Признаюсь: до того утра я себя чувствовал, в Бордо и повсюду, просто наблюдателем, без особенных каких-либо побуждений пламенно желать одной стороне полной победы и полного разгрома другой. Ориентация моя в то время писалась так: мир вничью, и как можно скорее. Турецкий жест в одно короткое утро сделал из меня фанатика войны до конца – сделал эту войну «моею». Еще в 1909 году, когда я в Константинополе обер-редактировал (это бывает только в молодости) сразу четыре сионистских газеты, а в Высокой Порте пановали младотурки, сложилось у меня незыблемое убеждение: где правит турок, там ни солнцу не светить, ни траве не расти, и вне распада Оттоманской империи нет надежды на восстановление Палестины.

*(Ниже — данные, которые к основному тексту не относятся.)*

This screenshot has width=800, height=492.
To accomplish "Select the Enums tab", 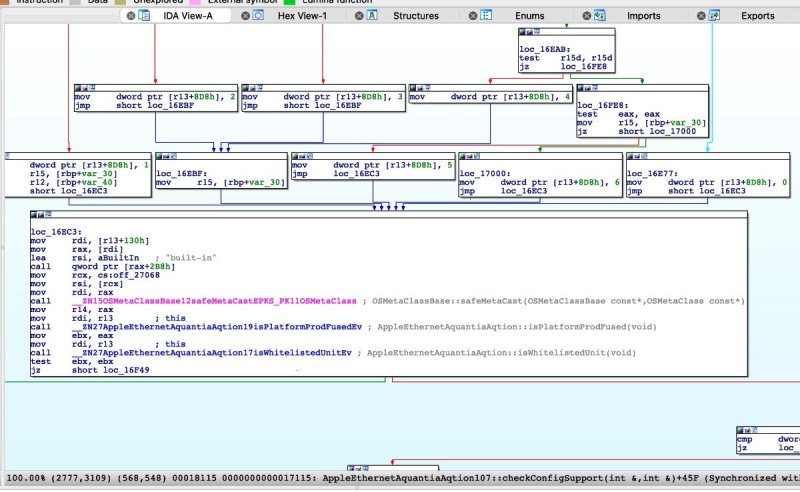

Теперь в Бордо, прочитав на стене подмокшую афишу, я сразу сделал единственный логический вывод; и по сей день не понимаю, почему многим из друзей моих понадобилось столько лет, чтобы прийти к такому простому заключению. Дело казалось мне ясно как дважды два: что будет с евреями России, Польши, Галиции – все это очень важно, но в размахе исторической перспективы все это – вещь временная по сравнению с тем переворотом еврейского бытия, какой принесет нам расчленение Турции.

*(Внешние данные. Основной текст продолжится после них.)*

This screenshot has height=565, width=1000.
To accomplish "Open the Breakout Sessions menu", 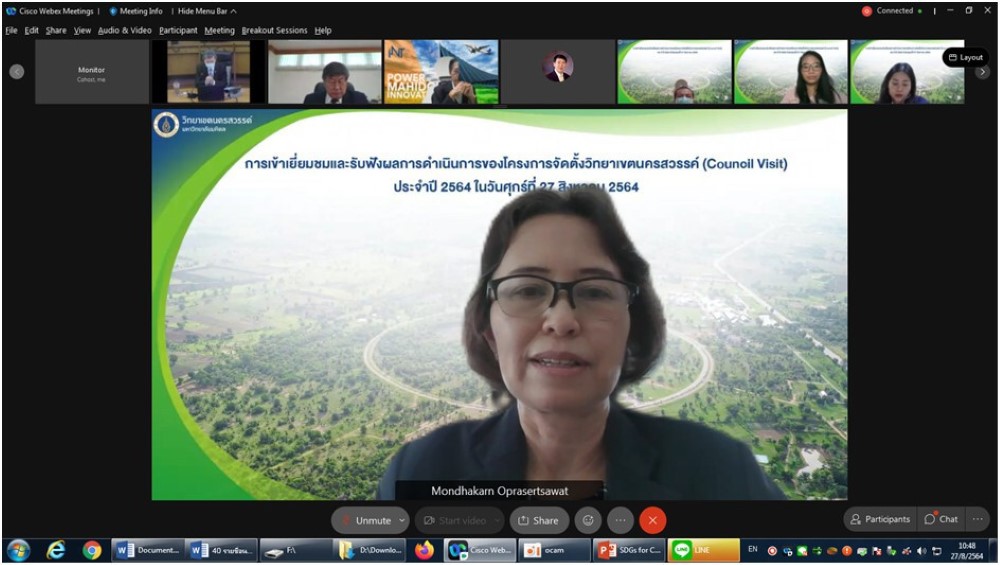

В том, что Турция, раз она только вмешалась в войну, будет разбита и разрезана в клочья, у меня сомнений не было: опять-таки не понимаю, как могли вообще у кого бы то ни было зародиться на эту тему сомнения. Тут дело шло не о гаданиях, а просто о холодной арифметике, числовой и житейской. Рад случаю сказать это здесь, так как меня в те годы обвиняли в игре на гадательную ставку. В Турции я прожил долгое время газетным корреспондентом. Я держусь очень высокого мнения о газетном ремесле: добросовестный корреспондент знает о стране, откуда пишет, гораздо больше любого посла; по моим наблюдениям – нередко и больше любого местного профессора. Но в данном случае несложная правда о Турции была известна не только профессорам, а даже и послам. Конечно, того, что Германия будет разбита до сдачи на милость, не мог в то время предвидеть и журналист. Но что по всем счетам этой войны платить будет главным образом Турция, – об этом у меня и сомнений не было и быть не могло. Камень и железо могут выдержать пожар – деревянная постройка должна сгореть, и не спасет ее никакое чудо.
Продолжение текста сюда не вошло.